This is the third article in a series about forking an open-core product with AI coding tools. Part 1 laid out the roadmap of what was gated behind the Pro paywall. Part 2 executed the fork: rebrand, telemetry strip, first feature. It proved the easy stuff was as easy as it looked.

Part 3 is about the stuff that isn’t easy.

Speaker diarization (identifying who said what in a meeting) is the one feature where the open source codebase and the Pro version are on even footing. The Meetily website marks it as “Coming Soon” for every tier, including Pro. Neither side has shipped it.

The roadmap from Part 1 rated this as Very High effort. The legacy code existed but wasn’t wired into the active pipeline. The architecture to support it touches the audio pipeline, the database schema, and the UI. Let’s find out if that estimate was right.

What the Codebase Actually Has#

The Meetily codebase has a file called audio/stt.rs that contains speaker embedding extraction using PyAnnote models. It has EmbeddingExtractor, EmbeddingManager, and SpeechSegment types. It’s real code that was inherited from a screenpipe fork.

But it’s not wired into anything. The active transcription pipeline runs through whisper_engine/ and parakeet_engine/. Neither has any concept of speakers. The TranscriptResult struct that carries transcription events to the frontend has fields for text, timestamps, confidence scores, and language. No speaker ID.

I poked deeper expecting the pyannote module to have been stripped from the repo. That kind of legacy code usually gets deleted when the pipeline is rewritten. But it’s still there. The pyannote/ directory has real Rust bindings for speaker embedding extraction and segmentation models. It’s not a stub. It’s code that was written to do exactly what diarization needs, connected to a pipeline that no longer exists.
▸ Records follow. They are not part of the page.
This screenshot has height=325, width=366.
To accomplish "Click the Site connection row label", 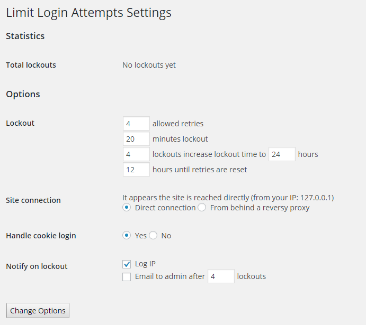I will point(33,200).
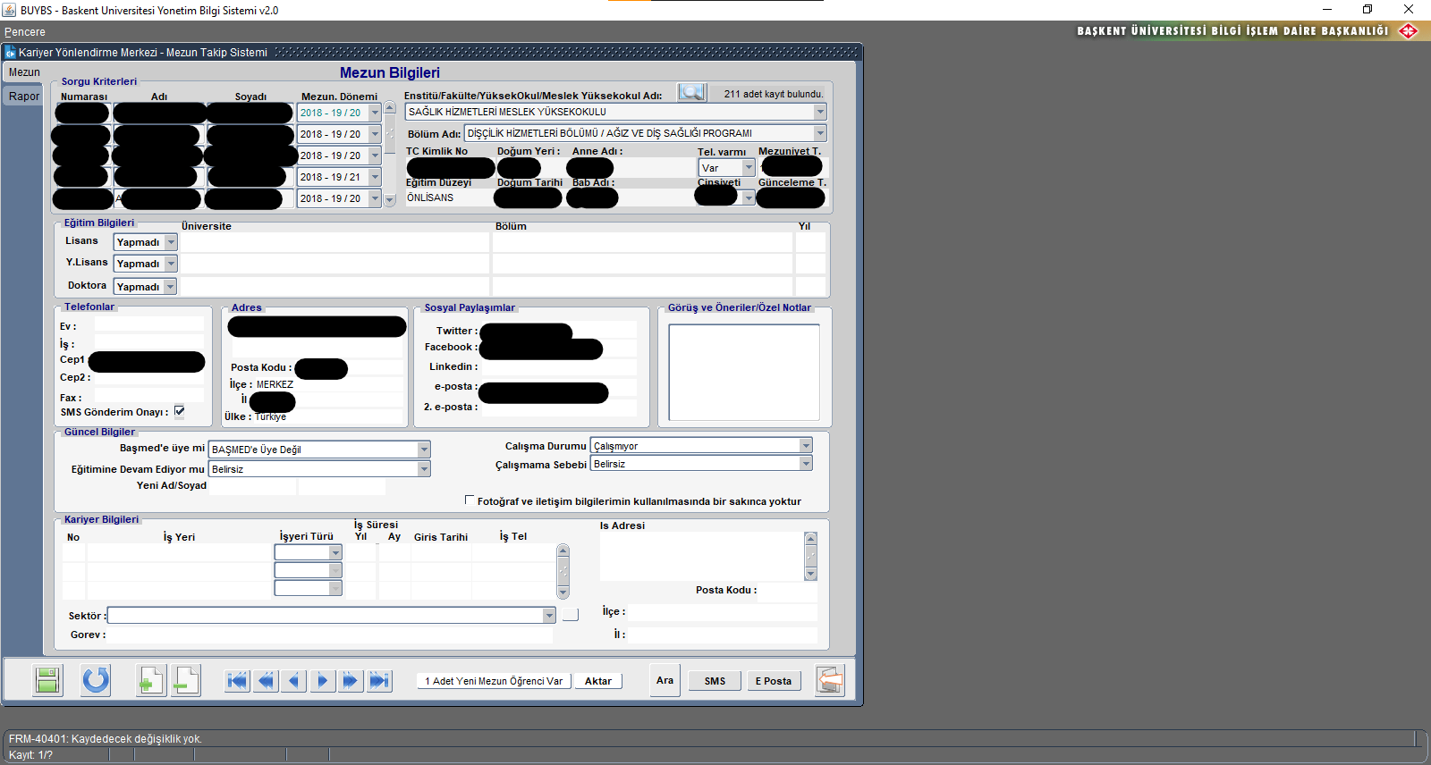1431x765 pixels.
Task: Click the Aktar button
Action: point(598,681)
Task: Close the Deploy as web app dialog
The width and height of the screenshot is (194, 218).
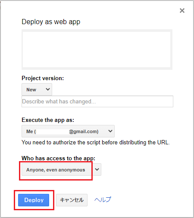Action: [x=182, y=10]
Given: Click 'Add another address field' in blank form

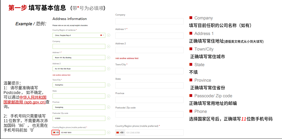Looking at the screenshot, I should point(127,58).
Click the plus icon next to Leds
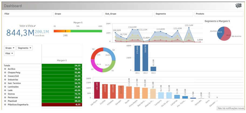This screenshot has height=113, width=246. coord(5,90)
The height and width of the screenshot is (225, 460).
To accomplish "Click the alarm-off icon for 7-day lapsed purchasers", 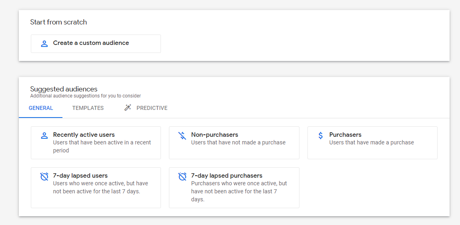I will pos(183,176).
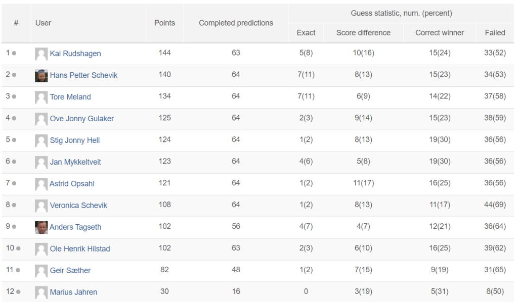Select Marius Jahren's avatar icon
The width and height of the screenshot is (518, 302).
(x=41, y=293)
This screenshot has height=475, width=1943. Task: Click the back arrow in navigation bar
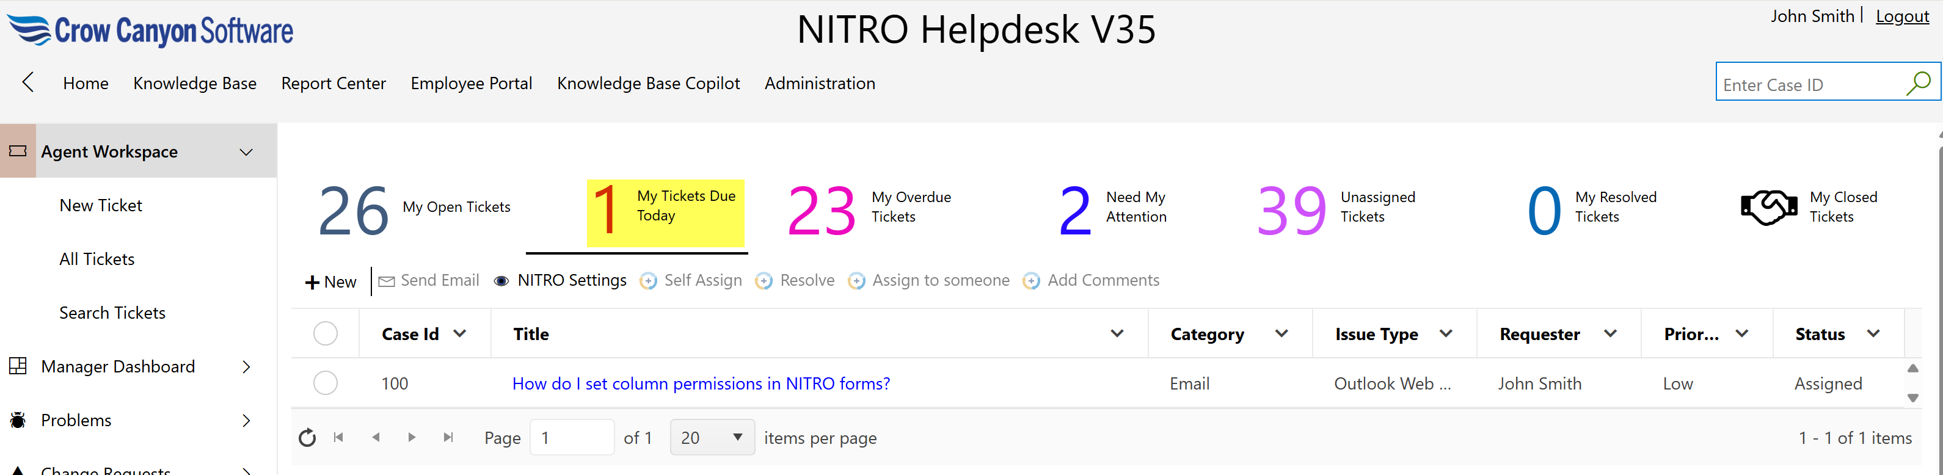click(28, 82)
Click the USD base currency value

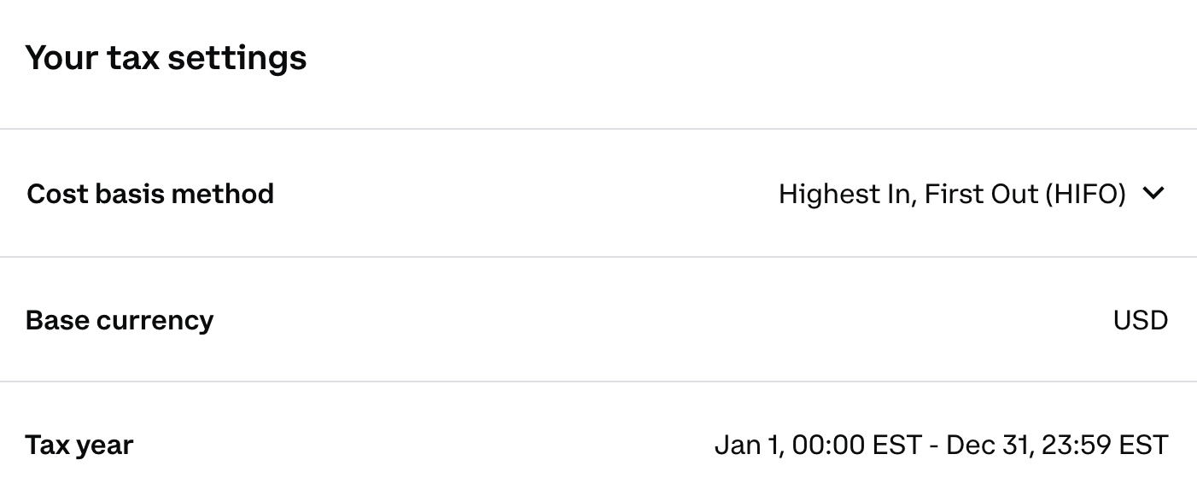[1140, 320]
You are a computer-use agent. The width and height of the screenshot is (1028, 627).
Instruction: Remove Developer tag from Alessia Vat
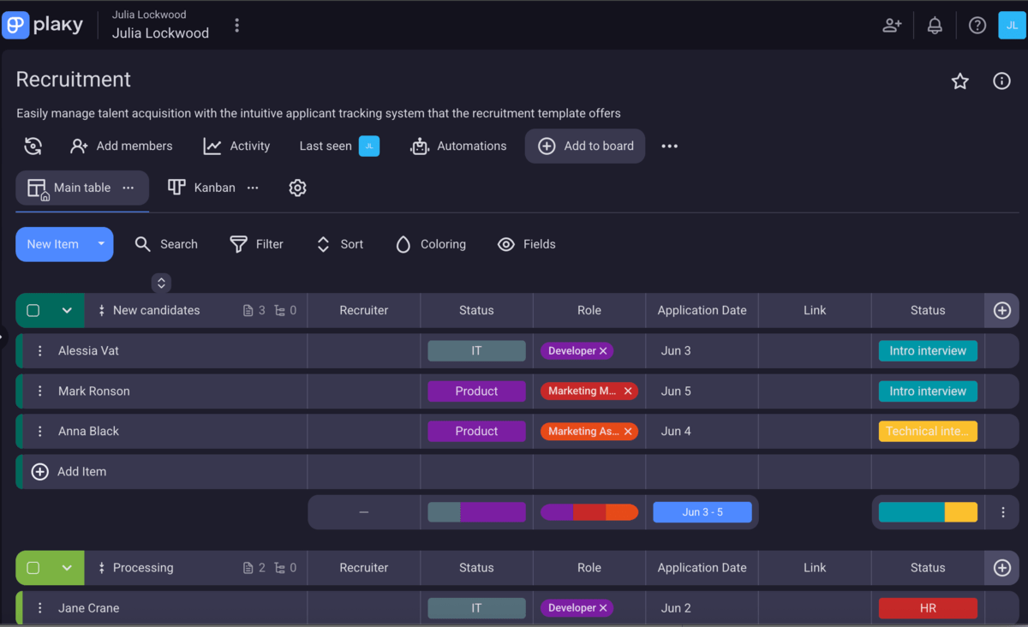603,351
So the legacy code is not a shortcut. It’s evidence that someone thought about this problem before, but the implementation that shipped is a single-user transcription engine with no speaker awareness. Building diarization means adding a new dimension to every layer of the pipeline.

The Architecture Problem#

Diarization requires four things that don’t exist in the codebase:

  1. An embedding model that can produce speaker fingerprints from audio segments
  2. A clustering algorithm to group those fingerprints into distinct speakers
  3. A storage layer to associate each transcript chunk with a speaker ID
  4. A UI to display speaker labels and let users name the speakers

The embedding extraction needs to happen in real time, alongside transcription. That means the audio pipeline (which currently runs a single pass through Whisper or Parakeet) now needs to produce both text and speaker embeddings from the same audio buffer.

This is where the “vibe coding” thesis gets stress-tested. The PDF export spec from Part 1 had clear boundaries and no external dependencies. The template editor spec from Part 2 had a complete Rust backend waiting for a frontend. A droid agent could handle both because the problem was well-defined and the infrastructure was already in place.

Speaker diarization is different. It’s not a bolt-on feature. It’s a pipeline redesign.

The Research#

Before writing off the problem, I did what any reasonable engineer would do: looked for someone who already solved it.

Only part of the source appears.